A CO would need to via the acquisition planning process make a determination that preference for multiple award applies.  In making that determination the CO would also determine, based on FAR 16.504(c)(ii)(A), how many contracts are to be awarded.

Moving to the solicitation phase competition then occurs because the exception of FAR 15.304 is simply to the fact that the competition is not on cost or price but a competition on qualifying offeror standards/factors.  I say this having read this GAO decision (https://www.gao.gov/products/b-418720.11 )  where 86 offers were received yet only 46 awards were made which to me suggests that there was competition – winners and losers.

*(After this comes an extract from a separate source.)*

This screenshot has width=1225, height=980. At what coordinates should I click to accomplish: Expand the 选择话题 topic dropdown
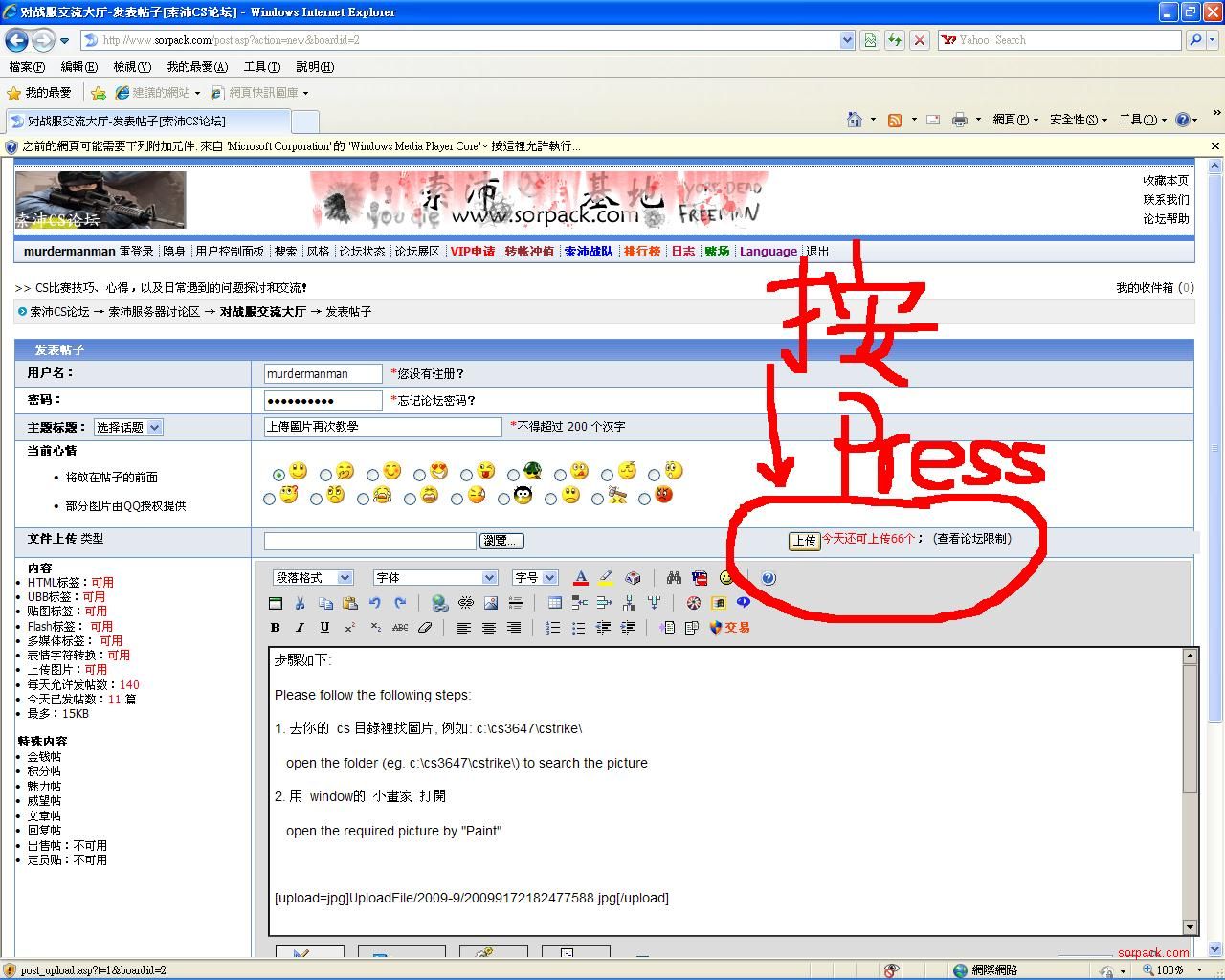click(128, 428)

Further with reference to the aforementioned GAO decision, with qualifying offeror evaluation factors stated in a solicitation some could or would be pass/fail and acceptable/not acceptable however included would be a qualitative factor (such as past performance).   It would then be consistent with the ideal of establishing a competitive range that the X number of most highly qualified firms could be comprised of those with the best qualitative ratings (again best past performance).  

With the competitive range established and pursuant to acquisition planning and the statement in the solicitation that only 3 contracts will be awarded the CO would then award to 3 contractors, those out of the competitive range that had the highest qualitative rating (past performance).

How is this any different than picking only 3 contractors for award out a competitive range when price/cost is also considered?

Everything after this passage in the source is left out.